JAKARTA – Polisi menyelidiki dugaan keterkaitan teror bom di Nort Jakarta Intercultural School (NJIS) di Jalan Boulevard Bukit Gading Raya, Kelapa Gading Barat, Jakarta Utara, dengan dua sekolah internasional lain di Tangerang. Kapolres Metro Jakarta Utara, Kombes Pol Erick Frendriz, mengonfirmasi penyelidikan ini pada Rabu (8/10/2025) sore.
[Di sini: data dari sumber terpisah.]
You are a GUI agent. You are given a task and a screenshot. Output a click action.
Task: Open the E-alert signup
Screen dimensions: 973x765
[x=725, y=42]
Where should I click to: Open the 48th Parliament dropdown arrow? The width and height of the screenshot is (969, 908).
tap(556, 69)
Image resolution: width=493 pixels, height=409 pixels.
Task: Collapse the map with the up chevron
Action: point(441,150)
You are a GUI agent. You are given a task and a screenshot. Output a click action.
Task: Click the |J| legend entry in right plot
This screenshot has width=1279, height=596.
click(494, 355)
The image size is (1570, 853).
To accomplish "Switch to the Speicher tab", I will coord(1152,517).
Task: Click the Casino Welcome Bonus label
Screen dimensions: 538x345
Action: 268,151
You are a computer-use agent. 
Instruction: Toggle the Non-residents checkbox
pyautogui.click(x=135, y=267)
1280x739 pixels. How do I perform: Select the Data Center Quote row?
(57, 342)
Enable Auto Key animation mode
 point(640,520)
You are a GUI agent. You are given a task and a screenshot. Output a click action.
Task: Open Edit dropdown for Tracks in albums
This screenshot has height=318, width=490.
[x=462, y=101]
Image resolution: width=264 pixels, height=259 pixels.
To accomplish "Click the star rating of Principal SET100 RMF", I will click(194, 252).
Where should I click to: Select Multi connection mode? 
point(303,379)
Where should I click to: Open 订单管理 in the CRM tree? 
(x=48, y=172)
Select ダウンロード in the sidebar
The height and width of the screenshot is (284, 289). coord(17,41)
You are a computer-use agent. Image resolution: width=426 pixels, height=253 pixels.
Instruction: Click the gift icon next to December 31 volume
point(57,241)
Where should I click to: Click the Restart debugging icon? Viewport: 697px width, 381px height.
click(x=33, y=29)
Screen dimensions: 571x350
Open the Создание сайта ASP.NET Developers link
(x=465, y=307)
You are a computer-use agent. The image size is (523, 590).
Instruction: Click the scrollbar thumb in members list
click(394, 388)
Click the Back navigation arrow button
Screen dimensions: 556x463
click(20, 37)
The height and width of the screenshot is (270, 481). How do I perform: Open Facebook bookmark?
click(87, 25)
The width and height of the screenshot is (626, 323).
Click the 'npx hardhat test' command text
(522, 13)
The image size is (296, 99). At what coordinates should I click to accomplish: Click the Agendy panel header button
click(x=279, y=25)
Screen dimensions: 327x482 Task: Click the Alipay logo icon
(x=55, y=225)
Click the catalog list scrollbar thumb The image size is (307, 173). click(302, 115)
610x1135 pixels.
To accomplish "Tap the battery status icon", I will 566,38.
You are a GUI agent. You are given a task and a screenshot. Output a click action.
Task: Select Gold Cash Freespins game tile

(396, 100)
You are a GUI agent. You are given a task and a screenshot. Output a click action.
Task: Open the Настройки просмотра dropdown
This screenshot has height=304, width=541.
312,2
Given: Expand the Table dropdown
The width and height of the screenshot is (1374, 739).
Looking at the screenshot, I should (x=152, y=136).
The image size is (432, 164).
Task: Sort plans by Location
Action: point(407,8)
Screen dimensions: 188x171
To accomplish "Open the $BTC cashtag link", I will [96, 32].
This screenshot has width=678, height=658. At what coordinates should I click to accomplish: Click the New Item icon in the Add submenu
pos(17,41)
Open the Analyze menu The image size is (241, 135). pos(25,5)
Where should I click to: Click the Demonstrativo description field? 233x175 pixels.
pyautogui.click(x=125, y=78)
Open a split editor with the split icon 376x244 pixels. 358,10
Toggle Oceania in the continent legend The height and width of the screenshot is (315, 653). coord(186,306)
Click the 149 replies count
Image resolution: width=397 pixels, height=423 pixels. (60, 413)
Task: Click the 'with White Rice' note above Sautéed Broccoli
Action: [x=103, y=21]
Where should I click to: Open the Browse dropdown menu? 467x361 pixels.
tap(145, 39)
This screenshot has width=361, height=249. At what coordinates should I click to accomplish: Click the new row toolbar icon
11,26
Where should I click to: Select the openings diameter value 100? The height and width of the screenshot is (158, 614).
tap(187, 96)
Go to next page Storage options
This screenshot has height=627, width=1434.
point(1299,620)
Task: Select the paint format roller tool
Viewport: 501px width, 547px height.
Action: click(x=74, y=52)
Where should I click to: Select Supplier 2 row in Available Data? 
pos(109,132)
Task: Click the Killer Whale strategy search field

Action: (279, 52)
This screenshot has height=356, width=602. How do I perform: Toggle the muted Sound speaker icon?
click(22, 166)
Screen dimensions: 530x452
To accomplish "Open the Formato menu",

Untuk mempercepat proses penyelidikan dan mengungkap pelaku, tim gabungan telah dibentuk. Tim ini melibatkan Polres Metro Jakarta Utara, Polres Tangerang, serta Direktorat Cyber Polda Metro Jaya.
Indikasi keterkaitan ini muncul karena pola ancaman bom yang diterima NJIS dan dua sekolah di Tangerang memiliki kesamaan. Ancaman tersebut sama-sama dikirim melalui layanan pesan singkat (SMS) dari nomor luar negeri yang identik.
Tidak hanya itu, isi ancaman bom tersebut juga sama persis dan ditulis dalam Bahasa Inggris. Apabila diartikan ke dalam Bahasa Indonesia, bunyi pesan tersebut adalah: “Pesan untuk semua, kami punya bom di sekolahmu. Bomnya akan meledak dalam 45 menit. Jika kamu tidak setuju, bayar US$30.000 ke alamat Bitcoin kami di bawah ini: 17TbltoK4kojSn4sSogJuZgRzvTx1Qi4XT.”
Pesan tersebut melanjutkan, “Jika kamu tidak mengirim uangnya! Kami akan segera meledakkan bomnya. Hubungi POLISI, kami akan meledakkan bomnya di tempat.”
Meski demikian, Erick memastikan bahwa Tim Gegana dari Polda Metro Jaya telah melakukan penyisiran menyeluruh di NJIS. Dari hasil penyisiran tersebut, dipastikan tidak ditemukan adanya bom di area sekolah internasional tersebut.